Y bajo tus ramas una armonía inquieta, mientras miles de hojas juguetean con la brisa de las cumbres, la orquesta de la naturaleza entona, trajes de gala visten de color las crestas de las montañas y renace la esperanza del fuego que un día segó con rabia las siluetas amables de la isla.

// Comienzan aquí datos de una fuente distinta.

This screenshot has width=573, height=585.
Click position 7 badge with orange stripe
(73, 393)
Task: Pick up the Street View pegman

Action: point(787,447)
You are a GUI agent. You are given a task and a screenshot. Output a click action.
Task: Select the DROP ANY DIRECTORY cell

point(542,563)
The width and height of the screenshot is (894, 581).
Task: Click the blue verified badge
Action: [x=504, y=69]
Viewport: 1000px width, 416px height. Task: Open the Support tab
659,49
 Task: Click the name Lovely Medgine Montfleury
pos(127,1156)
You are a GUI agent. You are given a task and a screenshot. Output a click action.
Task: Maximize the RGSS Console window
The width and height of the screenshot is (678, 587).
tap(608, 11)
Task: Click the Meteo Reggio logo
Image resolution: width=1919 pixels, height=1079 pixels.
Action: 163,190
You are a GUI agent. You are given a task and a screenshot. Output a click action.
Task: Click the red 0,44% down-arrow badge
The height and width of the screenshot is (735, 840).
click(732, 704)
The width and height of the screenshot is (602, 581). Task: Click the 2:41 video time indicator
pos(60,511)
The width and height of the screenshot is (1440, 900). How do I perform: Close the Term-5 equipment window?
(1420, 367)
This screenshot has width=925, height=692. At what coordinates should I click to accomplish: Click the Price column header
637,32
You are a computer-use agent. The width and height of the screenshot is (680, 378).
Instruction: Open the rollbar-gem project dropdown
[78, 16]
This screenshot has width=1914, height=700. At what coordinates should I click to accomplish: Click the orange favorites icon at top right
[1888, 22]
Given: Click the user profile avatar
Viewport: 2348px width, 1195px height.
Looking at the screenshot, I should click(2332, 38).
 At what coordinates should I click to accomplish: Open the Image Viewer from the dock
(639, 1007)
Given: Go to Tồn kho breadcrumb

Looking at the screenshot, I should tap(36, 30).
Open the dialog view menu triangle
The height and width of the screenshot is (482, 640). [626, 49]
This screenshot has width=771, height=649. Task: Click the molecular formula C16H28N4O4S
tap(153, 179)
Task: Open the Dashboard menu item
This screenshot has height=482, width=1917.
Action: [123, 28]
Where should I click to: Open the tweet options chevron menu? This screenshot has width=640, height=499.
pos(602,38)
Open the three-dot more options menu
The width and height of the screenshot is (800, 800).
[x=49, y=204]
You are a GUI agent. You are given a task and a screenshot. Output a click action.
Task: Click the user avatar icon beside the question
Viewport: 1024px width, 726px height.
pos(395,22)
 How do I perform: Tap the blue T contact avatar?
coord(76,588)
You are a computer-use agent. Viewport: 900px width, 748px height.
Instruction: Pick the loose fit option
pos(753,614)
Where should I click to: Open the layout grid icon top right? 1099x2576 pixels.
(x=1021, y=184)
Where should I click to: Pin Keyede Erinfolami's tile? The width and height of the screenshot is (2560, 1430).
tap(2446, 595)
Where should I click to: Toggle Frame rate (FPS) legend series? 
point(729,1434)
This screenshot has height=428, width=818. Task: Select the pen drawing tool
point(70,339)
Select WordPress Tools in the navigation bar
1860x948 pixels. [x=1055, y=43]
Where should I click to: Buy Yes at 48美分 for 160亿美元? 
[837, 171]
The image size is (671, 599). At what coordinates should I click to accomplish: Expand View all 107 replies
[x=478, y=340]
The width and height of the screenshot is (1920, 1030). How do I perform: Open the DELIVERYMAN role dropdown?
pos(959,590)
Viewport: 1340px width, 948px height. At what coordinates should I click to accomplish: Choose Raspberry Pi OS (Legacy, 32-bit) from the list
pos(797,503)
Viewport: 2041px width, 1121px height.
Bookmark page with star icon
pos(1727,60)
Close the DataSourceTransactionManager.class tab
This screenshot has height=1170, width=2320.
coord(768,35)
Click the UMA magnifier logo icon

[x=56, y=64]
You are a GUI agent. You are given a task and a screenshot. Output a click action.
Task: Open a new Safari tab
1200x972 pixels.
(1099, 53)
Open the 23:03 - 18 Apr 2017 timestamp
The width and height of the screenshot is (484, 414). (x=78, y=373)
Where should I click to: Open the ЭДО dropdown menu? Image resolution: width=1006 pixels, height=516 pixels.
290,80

Ayer escuche los pájaros, aletear con galantería, revoletear tus verdes de papel y susurrar los últimos piropos de la primavera, es dulce saber de tu hechura de tu manto, de tu empaque, de tu fuerza que exhibe la coquetería del renacimiento y la pubertad, verde que se agarra al monte con tupida fortaleza, que encandila al sol devolviendo luz en color
El pasto crece en tu orilla, la senda acompaña tu gloria, en ella se marca el camino de tu esencia y tu exuberancia es motivo de parada, de aliento, de pose en tu honor, con ella se hace eco el grito de la tierra, la palabra vida, esperanza que enhebra otro ciclo de belleza con espontánea grandeza a la plenitud
El verano se acerca a su pasarela, los trajes para la ocasión se bordan en los alisios, no se esconden las mariposas que decoran los andurriales, ni los saltamontes que buscan parejas en los prados, los cardos sacan el mejor fucsia para la flor de los quesos y los gorriones surcan nuevos trazos en las vaguadas de pastizales, tanta luz potente, mueven a las hormigas a un ciclo de trabajo desgarrador, se preparan los comensales, los ajustes, los caminos, se vigilan las noches claras de estrellas para leer señales
Toda la tierra respira el ciclo de la vida, armonía de color nogal de verdes ramas aliento de belleza serena que enamora, un verano tocando está a la puerta, entrará aunque no quieras, es su feudo natural.